Document Type

Article

Publication Date

1-2003

Abstract

In the literature on legal transitions, the term "transition policy" is generally understood to mean a rule or norm that influences policymakers' decisions concerning the extent to which legal change should be accompanied by transition relief, whether in the form of grandfathering or phase-ins or direct compensation. Legal change within this literature is defined broadly, and somewhat counter-intuitively, to include any resolution of the uncertainty regarding what the law will be in the future or how the law will be applied to future circumstances. Thus, a legal change would obviously include an unexpected repeal of a tax provision, such as the home mortgage interest deduction, or a shift in tort law from a negligence or fault-based regime to a strict liability regime.' Perhaps less obviously, however, a legal change will also be said to have occurred under this framework in circumstances in which the statutory law or an existing common law rule remains unchanged, but is applied, either by courts or by some regulatory agency, in ways that the relevant private parties were not expecting. Thus, "a transition issue [and hence the need to choose a transition policy] will be said to arise whenever an act has future consequences and the legal regime applicable to those future consequences is not known with certainty at the outset." As it turns out, according to the consequentialist-or law-and-economicsframework that has come to dominate legal scholarship on transition issues, whether certain types of legal change should be applied retroactively or prospectively and, more generally, the extent to which the government should seek to eliminate transition losses and gains turns on the answers to two sets of questions.
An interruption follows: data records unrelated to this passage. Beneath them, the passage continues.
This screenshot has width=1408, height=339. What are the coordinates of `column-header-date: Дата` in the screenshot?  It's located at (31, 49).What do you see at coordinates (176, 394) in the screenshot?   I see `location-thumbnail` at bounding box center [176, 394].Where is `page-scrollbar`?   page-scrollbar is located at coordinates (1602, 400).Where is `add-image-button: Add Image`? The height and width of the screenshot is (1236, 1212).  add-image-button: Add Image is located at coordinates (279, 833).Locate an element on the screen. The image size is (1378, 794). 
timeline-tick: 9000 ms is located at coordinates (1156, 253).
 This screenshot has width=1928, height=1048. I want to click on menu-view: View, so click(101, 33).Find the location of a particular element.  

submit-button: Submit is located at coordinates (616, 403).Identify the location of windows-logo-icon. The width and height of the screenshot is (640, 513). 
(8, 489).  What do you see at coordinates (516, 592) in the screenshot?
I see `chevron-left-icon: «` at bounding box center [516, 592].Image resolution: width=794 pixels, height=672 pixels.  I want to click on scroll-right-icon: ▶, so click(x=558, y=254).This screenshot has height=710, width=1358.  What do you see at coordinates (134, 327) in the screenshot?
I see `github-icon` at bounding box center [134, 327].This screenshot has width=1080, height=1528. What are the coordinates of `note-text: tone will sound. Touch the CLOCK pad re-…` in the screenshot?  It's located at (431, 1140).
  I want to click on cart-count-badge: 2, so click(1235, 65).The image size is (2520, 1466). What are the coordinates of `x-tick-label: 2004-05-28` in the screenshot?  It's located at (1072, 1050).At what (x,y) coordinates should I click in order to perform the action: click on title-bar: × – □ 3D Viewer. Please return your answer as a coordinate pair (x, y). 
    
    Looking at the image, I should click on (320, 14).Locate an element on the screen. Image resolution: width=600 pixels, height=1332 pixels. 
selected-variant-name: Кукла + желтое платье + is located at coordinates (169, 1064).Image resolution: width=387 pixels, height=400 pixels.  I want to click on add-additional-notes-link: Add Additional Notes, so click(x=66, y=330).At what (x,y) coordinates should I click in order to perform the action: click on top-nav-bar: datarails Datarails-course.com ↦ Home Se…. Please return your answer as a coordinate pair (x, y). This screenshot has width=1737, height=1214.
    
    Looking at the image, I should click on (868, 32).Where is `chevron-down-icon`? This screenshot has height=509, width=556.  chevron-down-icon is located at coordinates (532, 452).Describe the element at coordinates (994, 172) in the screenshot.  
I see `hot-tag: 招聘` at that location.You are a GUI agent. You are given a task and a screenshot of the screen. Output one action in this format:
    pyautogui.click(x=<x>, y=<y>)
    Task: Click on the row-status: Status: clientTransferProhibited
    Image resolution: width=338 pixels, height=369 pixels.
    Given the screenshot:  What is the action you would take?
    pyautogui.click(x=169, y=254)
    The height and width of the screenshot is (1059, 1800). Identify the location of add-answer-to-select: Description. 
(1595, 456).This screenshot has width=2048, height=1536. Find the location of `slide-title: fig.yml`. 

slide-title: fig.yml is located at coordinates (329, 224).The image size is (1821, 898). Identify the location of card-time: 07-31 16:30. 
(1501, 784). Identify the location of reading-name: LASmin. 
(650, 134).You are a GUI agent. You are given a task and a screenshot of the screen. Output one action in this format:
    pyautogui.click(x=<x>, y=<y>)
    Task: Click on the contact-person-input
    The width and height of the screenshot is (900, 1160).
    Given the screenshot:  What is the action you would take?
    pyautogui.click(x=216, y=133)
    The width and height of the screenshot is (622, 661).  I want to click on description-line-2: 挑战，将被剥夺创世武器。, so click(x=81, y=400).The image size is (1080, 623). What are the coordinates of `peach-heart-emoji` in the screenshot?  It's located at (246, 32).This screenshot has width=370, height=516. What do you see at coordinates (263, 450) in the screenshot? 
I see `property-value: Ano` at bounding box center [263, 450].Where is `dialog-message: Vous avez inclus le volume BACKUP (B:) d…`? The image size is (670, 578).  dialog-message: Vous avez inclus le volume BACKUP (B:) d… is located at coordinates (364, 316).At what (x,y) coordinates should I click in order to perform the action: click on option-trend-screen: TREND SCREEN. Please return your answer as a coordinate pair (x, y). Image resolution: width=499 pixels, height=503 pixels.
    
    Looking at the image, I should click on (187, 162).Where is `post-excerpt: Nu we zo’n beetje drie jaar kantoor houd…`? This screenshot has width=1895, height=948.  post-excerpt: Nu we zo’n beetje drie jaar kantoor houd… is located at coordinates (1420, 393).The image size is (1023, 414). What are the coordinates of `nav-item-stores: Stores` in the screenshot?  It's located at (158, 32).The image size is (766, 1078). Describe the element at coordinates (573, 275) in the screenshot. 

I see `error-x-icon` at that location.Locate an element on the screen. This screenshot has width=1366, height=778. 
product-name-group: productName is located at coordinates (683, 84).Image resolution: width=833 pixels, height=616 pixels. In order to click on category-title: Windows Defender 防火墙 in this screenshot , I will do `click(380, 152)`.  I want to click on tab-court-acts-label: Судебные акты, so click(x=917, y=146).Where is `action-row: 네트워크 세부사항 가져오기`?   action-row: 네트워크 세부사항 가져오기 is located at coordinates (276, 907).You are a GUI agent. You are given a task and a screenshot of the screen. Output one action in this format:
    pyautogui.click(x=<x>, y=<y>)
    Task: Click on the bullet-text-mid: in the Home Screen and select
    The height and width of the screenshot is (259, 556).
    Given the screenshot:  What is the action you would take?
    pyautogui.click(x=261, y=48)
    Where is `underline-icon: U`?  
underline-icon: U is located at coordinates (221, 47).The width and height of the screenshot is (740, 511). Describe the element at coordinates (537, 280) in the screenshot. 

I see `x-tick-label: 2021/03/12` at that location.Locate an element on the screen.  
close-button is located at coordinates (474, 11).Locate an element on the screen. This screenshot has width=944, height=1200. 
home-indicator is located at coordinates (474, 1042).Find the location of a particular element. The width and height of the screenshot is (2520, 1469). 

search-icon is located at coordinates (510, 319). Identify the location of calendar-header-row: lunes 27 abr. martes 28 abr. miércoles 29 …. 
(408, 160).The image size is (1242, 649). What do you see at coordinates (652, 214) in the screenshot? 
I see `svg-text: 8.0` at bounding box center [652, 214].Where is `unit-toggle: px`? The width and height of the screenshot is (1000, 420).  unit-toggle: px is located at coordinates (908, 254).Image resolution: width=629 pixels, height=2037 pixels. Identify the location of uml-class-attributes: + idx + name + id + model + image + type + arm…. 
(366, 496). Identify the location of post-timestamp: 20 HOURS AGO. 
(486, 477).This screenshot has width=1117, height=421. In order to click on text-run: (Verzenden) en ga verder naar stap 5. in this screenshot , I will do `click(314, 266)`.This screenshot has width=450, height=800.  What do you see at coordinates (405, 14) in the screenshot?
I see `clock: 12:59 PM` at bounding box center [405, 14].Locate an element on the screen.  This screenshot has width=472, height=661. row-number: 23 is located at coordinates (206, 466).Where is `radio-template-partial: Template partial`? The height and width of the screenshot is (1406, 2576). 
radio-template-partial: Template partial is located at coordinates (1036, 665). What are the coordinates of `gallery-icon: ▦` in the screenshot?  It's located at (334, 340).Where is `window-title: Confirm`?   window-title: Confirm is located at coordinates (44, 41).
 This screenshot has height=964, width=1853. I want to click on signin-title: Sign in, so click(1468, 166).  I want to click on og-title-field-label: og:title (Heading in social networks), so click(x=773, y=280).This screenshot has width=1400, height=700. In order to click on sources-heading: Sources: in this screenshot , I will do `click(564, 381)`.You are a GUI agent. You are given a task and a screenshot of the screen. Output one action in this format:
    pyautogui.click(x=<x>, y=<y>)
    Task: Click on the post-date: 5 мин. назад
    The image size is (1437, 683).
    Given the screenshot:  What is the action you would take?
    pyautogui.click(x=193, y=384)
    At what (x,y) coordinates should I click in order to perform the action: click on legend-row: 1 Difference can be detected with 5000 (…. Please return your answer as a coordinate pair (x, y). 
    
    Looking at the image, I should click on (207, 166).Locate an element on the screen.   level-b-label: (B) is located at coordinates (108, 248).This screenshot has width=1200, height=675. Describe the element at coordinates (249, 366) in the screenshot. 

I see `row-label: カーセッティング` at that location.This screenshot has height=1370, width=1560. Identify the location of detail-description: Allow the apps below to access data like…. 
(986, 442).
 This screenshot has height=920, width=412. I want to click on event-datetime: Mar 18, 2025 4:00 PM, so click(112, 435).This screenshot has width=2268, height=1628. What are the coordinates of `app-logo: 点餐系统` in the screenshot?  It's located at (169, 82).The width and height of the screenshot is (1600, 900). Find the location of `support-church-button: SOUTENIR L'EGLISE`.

This Article focuses on these two questions and, in evaluating them, seeks to make the strongest possible consequentialist-here, incentive-based-argument in support of applying legal change retroactively in certain contexts. First, under what circumstances will private parties-whether individuals or firms-make unbiased assessments of the likelihood and nature of legal change and of the transition policy that will be applied? Second, should legal change be expected, over the long run, to move in a desirable direction? To put this second question differently, in what areas or with respect to what types of law can we assume that there will be "legal progress"?